We’re a full twenty years into talking about agile development and Lean Product Management, so I assume that everyone has at least heard the term Minimum Viable Product (MVP). In ordinary times, I’m the first to encourage people to look for a different perspective, the Earliest Lovable Product (see Henrik Kniberg’s description of Earliest Lovable Product if you want a great take on that).
These are not ordinary times.
From mom and pop restaurants to large grocery chains to equipment manufacturers who have historically sold through distributors, the market that COVID-19 has brought to us is unlike any other. In some cases, it has accelerated trends that were already occuring, like the need for manufacturers to have a direct relationship with buyers. In other cases, it has brought completely new challenges, like the inability to offer a dine-in experience.

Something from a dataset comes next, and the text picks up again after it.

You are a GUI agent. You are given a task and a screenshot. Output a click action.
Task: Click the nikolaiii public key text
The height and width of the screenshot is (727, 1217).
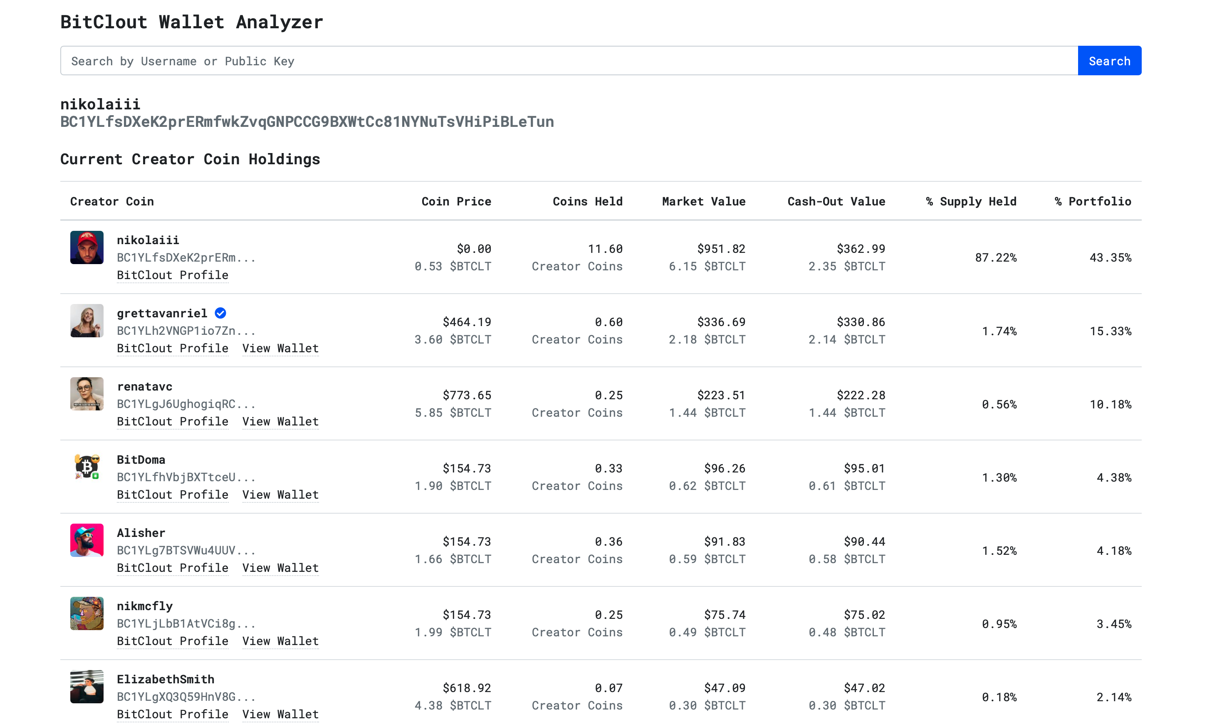(x=307, y=121)
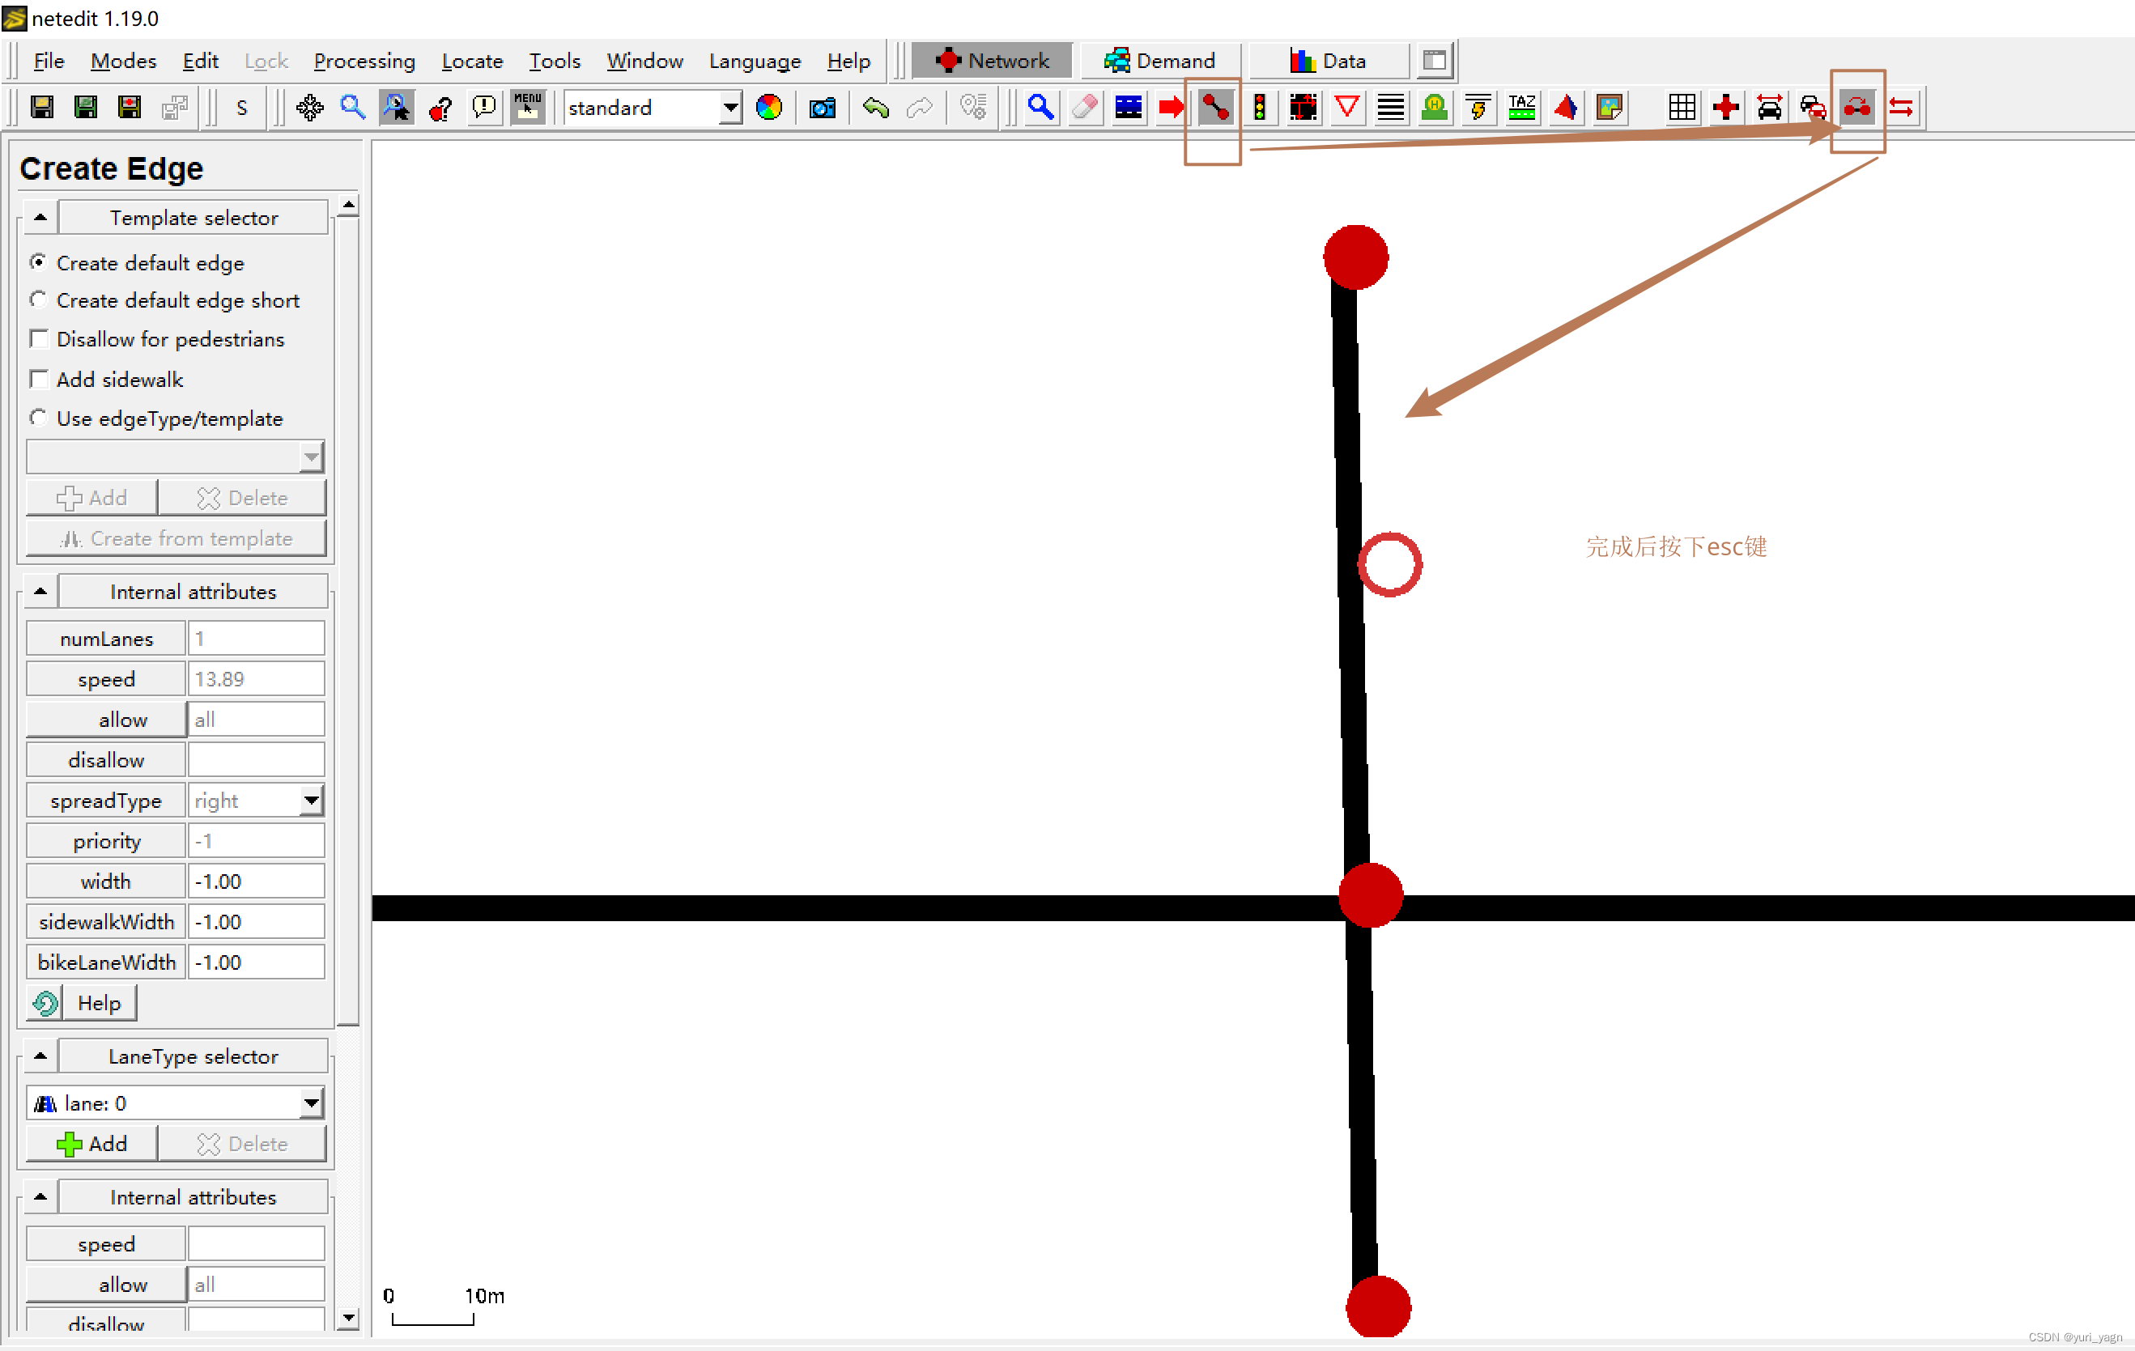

Suddenly, the bare minimum is more than acceptable. It’s mandatory.If you’re looking at a 90% decrease in revenue, anything that moves the needle TODAY helps. A perfect solution that takes six months might leave you out of business. Faced with the need to establish new business models in a hurry, what should you NOT do?
- DON’T pretend this will be over soon. In a few weeks, we’ll BEGIN to move to a new normal. It will be months before we’re completely there, and we don’t know exactly what the new normal looks like.
- DON’T try for a perfect solution. Good now is better than better later.
- DON’T overspend. Your cash flow is already hurting. Stop the bleeding, then use the improved cash flow
- DON’T paint yourself in a corner. Preserving options is almost as important as preserving cash flow. When we reach the new normal, you need to be able to take advantage of it.
So, what SHOULD you do?
- Identify the fastest paths to servicing your old customers or new customers. Even if that means pretending it’s 1997 and putting a form up on a website so that a customer can submit an inquiry and have you call them back to take the order.
- Identify the specific problems you need to solve to service customers. If you have to move from a channel sales model to a direct model overnight, someone has to figure out how to ship product to your buyer.
- Prioritize the problems based solely on how they impact your ability to collect revenue and meet your service commitments.
- Assign every problem to ONE specific owner who is motivated and trustworthy.
- Assign a date for solving every problem. Remember, an okay solution by the due date beats a perfect solution two weeks later.
- Give that person clear direction about cost or compliance constraints.
As soon as they solve that issue, hand them the next most urgent issue. - Repeat until we reach a point where the combination of your old revenue streams coming back online and the contribution from your new revenue streams stabilizes the business.
Then, we all get to figure out the new normal together.